MEMORANDUM AND ORDER
On July 27, 2007, Magistrate Judge Levy issued a Report and Recommendation ("R R") recommending that, pursuant to § 502 of the Employee Retirement Income Security Act of 1974 ("ERISA"), 29 U.S.C. § 1132, plaintiffs be awarded $23,921.32 in unpaid contributions, $4,821.92 in liquidated damages, $5,382.29 in interest, $1,400 in attorney's fees and $480 in costs, for a total of $36,005.53; the magistrate judge further recommended that plaintiffs' request for a second audit of defendants' books be denied.
The R R recited that "[a]ny objections . . . must be filed with the Clerk of Court . . . within ten (10) business days. Failure to file objections within the specified time waives the right to appeal the district court's order." R R at 12. Plaintiffs' counsel served the R R on defendants by mailing a copy to their last known address on August 23, 2007, making objections due by September 10, 2007. See Fed.R.Civ.P. 6(a) ("When the period of time prescribed or allowed is less than 11 days, intermediate Saturdays, Sundays, and legal holidays shall be excluded in the computation."), 6(e) (adding three days for responses to documents served by mail).
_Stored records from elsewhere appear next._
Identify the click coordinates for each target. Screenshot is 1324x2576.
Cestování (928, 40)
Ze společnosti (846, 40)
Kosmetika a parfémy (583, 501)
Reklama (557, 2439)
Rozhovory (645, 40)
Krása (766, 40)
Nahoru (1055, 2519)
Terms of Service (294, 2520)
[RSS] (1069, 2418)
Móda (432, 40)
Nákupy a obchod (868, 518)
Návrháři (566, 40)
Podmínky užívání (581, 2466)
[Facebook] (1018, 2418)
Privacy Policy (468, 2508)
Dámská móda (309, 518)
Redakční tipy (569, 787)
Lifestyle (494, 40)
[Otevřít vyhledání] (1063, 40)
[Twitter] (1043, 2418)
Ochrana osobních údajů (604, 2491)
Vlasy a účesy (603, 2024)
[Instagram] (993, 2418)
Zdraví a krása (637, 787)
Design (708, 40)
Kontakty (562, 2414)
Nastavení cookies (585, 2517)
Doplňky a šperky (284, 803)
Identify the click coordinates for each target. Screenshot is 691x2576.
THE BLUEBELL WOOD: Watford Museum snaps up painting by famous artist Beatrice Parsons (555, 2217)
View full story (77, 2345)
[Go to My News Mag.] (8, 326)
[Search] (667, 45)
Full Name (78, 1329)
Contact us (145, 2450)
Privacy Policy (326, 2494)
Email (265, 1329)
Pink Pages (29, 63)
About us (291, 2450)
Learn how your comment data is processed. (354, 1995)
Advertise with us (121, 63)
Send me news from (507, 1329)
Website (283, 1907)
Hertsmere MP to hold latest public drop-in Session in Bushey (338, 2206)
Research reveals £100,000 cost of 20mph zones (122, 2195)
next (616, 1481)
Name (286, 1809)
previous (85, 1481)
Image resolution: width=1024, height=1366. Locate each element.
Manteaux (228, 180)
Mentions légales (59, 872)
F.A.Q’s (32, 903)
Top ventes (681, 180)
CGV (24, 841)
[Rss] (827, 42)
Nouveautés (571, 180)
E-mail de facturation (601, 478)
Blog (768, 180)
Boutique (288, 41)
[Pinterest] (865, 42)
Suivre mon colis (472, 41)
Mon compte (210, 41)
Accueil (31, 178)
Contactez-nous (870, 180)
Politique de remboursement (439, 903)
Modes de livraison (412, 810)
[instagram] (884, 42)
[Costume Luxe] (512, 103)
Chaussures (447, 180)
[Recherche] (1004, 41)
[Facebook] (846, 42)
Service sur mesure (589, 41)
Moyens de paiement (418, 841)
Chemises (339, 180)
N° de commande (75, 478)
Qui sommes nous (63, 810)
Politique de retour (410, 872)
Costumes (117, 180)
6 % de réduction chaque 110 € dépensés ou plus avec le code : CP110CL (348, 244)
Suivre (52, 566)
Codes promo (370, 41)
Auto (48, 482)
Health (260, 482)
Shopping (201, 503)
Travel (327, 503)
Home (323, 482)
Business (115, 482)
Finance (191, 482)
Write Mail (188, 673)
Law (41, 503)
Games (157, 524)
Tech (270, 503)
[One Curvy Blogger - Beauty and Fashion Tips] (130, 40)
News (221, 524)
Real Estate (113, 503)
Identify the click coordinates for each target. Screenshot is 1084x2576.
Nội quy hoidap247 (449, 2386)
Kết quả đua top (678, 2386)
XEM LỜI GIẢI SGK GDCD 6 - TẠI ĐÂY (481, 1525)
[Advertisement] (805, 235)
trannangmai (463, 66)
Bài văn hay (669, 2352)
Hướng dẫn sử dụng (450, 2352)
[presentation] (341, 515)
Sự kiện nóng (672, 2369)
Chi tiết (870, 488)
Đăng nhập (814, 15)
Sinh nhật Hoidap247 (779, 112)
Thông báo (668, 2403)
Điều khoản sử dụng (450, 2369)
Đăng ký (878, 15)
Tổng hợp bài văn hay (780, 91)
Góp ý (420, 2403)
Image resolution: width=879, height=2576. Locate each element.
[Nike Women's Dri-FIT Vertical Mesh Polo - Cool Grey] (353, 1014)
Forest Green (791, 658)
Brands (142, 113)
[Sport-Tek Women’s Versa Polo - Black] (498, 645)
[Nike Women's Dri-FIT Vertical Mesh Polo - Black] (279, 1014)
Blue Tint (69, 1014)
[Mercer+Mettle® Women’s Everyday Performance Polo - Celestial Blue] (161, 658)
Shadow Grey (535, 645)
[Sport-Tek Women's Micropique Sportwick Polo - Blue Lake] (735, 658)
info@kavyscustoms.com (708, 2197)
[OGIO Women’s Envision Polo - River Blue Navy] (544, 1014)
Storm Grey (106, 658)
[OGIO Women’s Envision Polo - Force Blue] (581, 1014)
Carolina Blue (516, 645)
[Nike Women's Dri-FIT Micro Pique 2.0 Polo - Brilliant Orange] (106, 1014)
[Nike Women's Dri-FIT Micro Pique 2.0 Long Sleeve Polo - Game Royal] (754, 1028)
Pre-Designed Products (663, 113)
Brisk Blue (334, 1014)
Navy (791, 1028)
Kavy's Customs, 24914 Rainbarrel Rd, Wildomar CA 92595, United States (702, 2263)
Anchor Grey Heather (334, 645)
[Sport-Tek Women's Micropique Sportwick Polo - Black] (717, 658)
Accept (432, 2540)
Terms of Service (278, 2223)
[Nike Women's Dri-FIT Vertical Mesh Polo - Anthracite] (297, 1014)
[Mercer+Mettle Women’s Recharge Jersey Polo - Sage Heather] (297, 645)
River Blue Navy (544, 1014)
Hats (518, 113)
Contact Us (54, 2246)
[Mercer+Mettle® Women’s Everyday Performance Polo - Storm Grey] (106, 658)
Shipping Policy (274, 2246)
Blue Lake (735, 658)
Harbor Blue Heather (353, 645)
To date, no objections have been filed.
If clear notice has been given of the consequences of failure to object, and there are no objections, the Court may adopt the R R without de novo review. See Thomas v. Arn, 474 U.S. 140, 149-50 (1985); Mario v. P C Food Mkts., Inc., 313 F.3d 758, 766 (2d Cir. 2002) ("Where parties receive clear notice of the consequences, failure timely to object to a magistrate's report and recommendation operates as a waiver of further judicial review of the magistrate's decision."). The Court will excuse the failure to object, however, and conduct de novo review if it appears that the magistrate judge may have committed plain error. See Spence v. Superintendent, Great Meadow Corr. Facility, 219 F.3d 162, 174 (2d Cir. 2000). Here, nothing in the R R suggests plain error. Accordingly, the Court adopts the R R without de novo review.